La verdadera verdad era que la sensación de incomodidad de Montalbano se había iniciado tiempo atrás, cuando la televisión mostró al presidente del Consejo de Ministros colocando macetas de flores por las callejuelas de Génova, no sin antes haber ordenado retirar las bragas y los calzoncillos que hubiera tendidos en los balcones y en las ventanas. Mientras tanto, su ministro del Interior adoptaba medidas de seguridad más propias de una inminente guerra civil que de una reunión de jefes de Estado: vallas que impedían el acceso a ciertas calles, precintado de alcantarillas, cierre de fronteras y de algunas estaciones, patrullas marítimas vigilando la costa e incluso la instalación de una batería de misiles. El excesivo despliegue de fuerzas -pensó el comisario- constituía en sí mismo una provocación. Después ocurrió lo que ocurrió: hubo un muerto entre los manifestantes, pero tal vez lo más grave fue la conducta de algunos miembros de las fuerzas del orden, que se cebaron contra unos pacíficos manifestantes, lanzándoles gases lacrimógenos, mientras dejaban que los violentos, los llamados black bloc, camparan a su antojo. Después se produjo el desagradable incidente del colegio Diaz, que no pareció una operación policial, sino un triste y violento atropello destinado a desahogar unos reprimidos instintos de venganza.
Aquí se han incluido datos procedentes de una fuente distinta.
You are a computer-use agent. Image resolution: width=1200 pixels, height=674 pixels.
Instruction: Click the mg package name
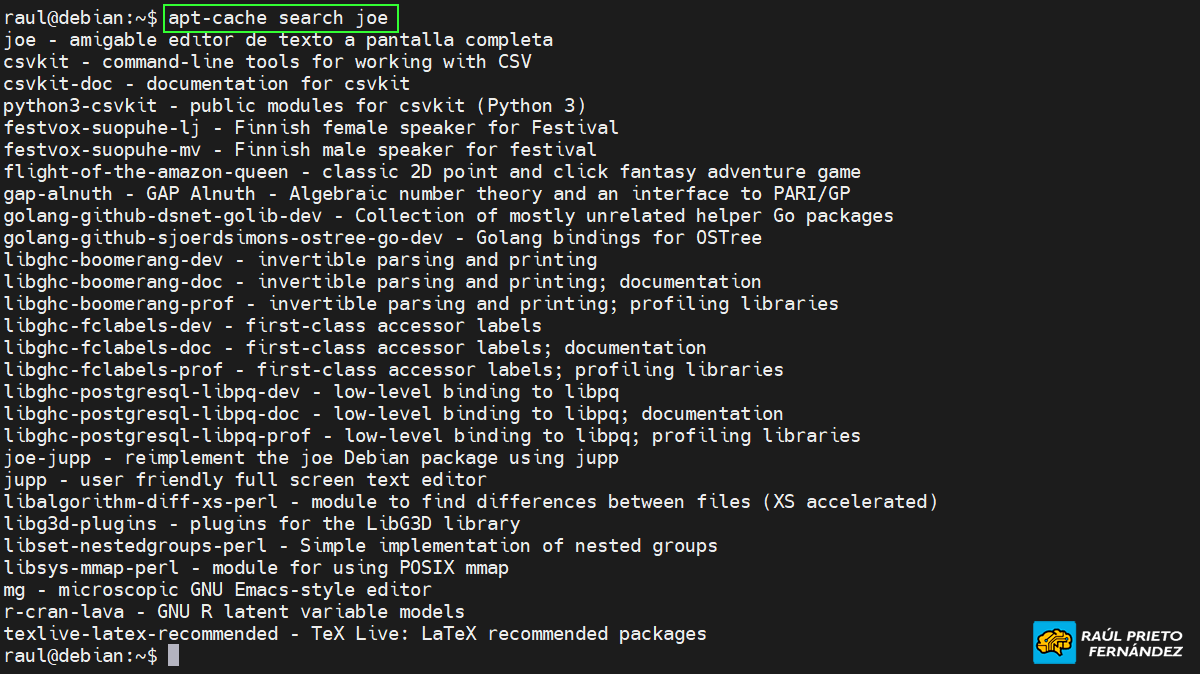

Tres días después del G8, mientras arreciaba la polémica en toda Italia, Montalbano llegó tarde a su despacho. Cuando se detuvo y bajó del coche, vio a dos pintores que estaban dando una mano de cal a la pared de la comisaría.
– ¡Ah, dottori, dottori! -exclamó Catarella al verlo entrar-. ¡Barbaridades han escrito aquí esta noche!
Montalbano no entendió lo que decía:
– ¿Quién ha escrito qué?
– No sé quién lo ha escrito en persona personalmente.
Pero ¿qué coño quería decir Catarella?
– ¿Se trata de una carta anónima?
– No, señor dottori, anónima no, mural. Precisamente por esa muralidad Fazio ha mandado llamar esta mañana a los pintores para borrarla.
El comisario entendió finalmente la presencia de los dos pintores.